Hasn’t the A-Class Sedan been on sale in Malaysia for a while now?
Yes, but it’s the first time yours truly is having a go at the three-boxed interpretation of Merc’s W177 hatch. Initial impressions are very much in line with what we can remember from our previous stints behind the wheel of the fourth-generation A-Class. Approach the car facing its diamond grilled nose and there’s literally no difference in look and feel to report of. The minimalistic interior – the first one in Merc’s catalogue designed with MBUX from the ground up – is exactly the same too; not that we’re complaining. The A250 hatch was a solid car and it only makes sense to sing the same praises for the A250 sedan. But a conventional boot adds a whole new dimension of useability to the package.
How does a slightly bigger boot make any difference?
The V177 saloon is almost a ruler’s length (130mm) longer than its trunkless namesake.

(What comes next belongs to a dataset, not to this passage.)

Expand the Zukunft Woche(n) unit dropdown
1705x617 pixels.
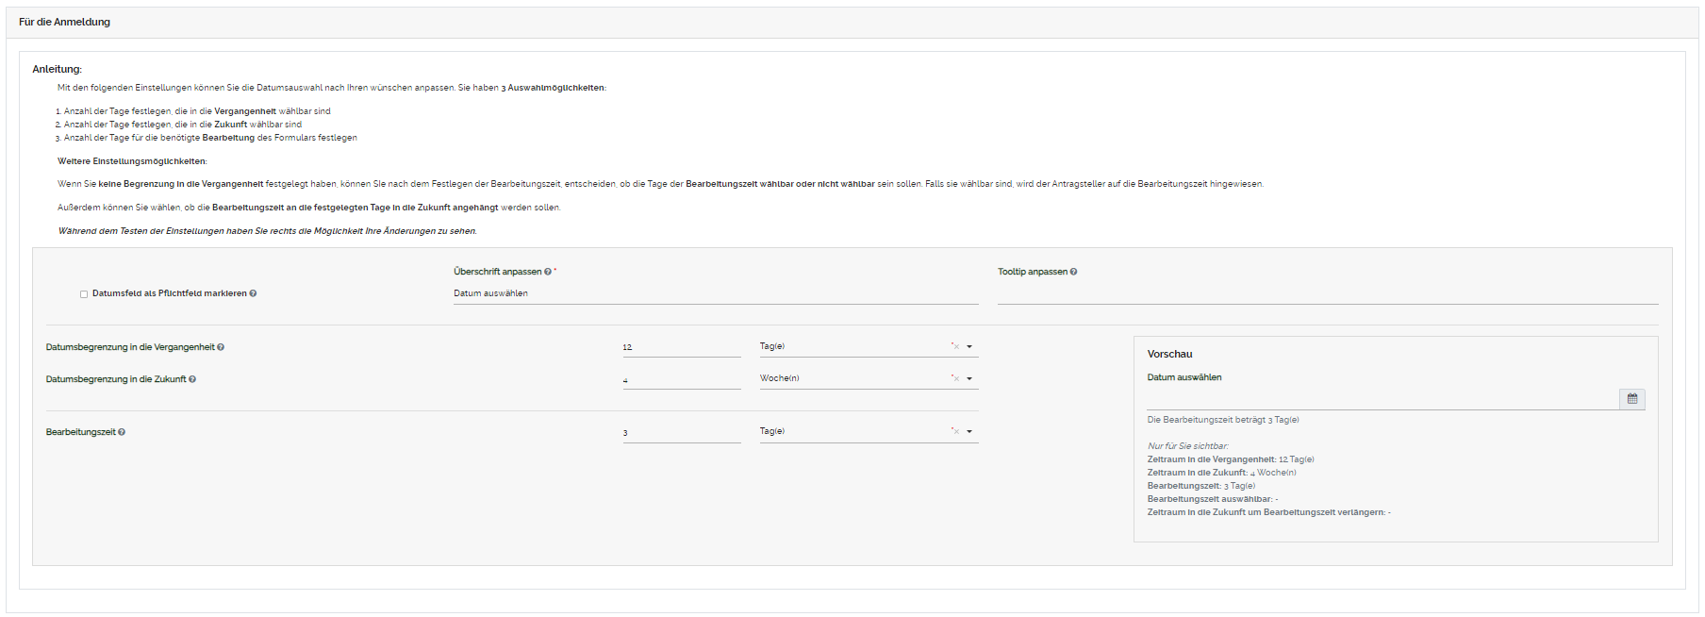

The fluid design of the A-Class, which sets the tone for the look and feel of Stuttgart’s latest crop of compact cars, works well with more metal separating nose from tail. The rear end itself is tidily integrated into a car that already looked pretty rad without a boot. I’m rarely a fan of compact sedans derived from hatchbacks – we have oddballs like the Peugeot 207 and Ford Fiesta sedan to thank for that – but Mercedes has really hit the spot with this one. It’s a handsome car that shouldn’t have a problem finding its way into the hearts of sedan-loving traditionalists. The same demographic will probably appreciate the extra 50 litres of boot space in what is a largely versatile 420-litre cubicle.
Does the added length affect the way it drives?
Not that we can tell, not that it’s a bad thing. The A250 Sedan is as zippy as its hatchback counterpart, with the front-wheel drive layout preserving the same sort of snappy steering response that endears us to hot hatches. It also helps that 250 is the magic number as far as any compact Merc built on the company’s Modular Front Architecture (MFA2) platform is concerned. This way, you’re getting a two-litre four-pot turbo that’s similar to the one propelling 200 models of bigger nameplates (think C200, GLC200, E200, etc.) which means two things: power and refinement. With 224bhp and 350Nm on tap, the A250 is certainly no slouch. It dispatches the century sprint in 6.3 seconds (just 0.1 seconds behind the hatch) with top speed limited to 250kph. More importantly, it feels like a more robust and sophisticated package than the A200 and its 1.3-litre mill; a proper gentleman’s compact so to speak.
Why should I buy one when I can get a C-Class for less?
At RM267,888 (RM259,255 after SST exemption), the fully-imported A250 Sedan is marginally costlier than the C200 CKD. Both pack AMG Line equipment and a two-litre mill, but the one powering the smaller A-Class is actually punchier by about 20 horses and 50Nm. Additionally, the W205 C-Class is already on its last legs, with an all-new W206 primed to take over where it left off. Being the first nameplate to be designed with MBUX from the ground up, the A-Class does feel like a full generation ahead of the current C-Class. Size disparity aside, the A250 Sedan doesn’t necessarily feel like a step down from its bigger sibling, such is its advances in styling and onboard tech. The C is a more classic offering, and we don’t really sense much conflict between models on the showroom floor. Depending on what your priorities for a new ride may be, you’d very likely want one and not the other.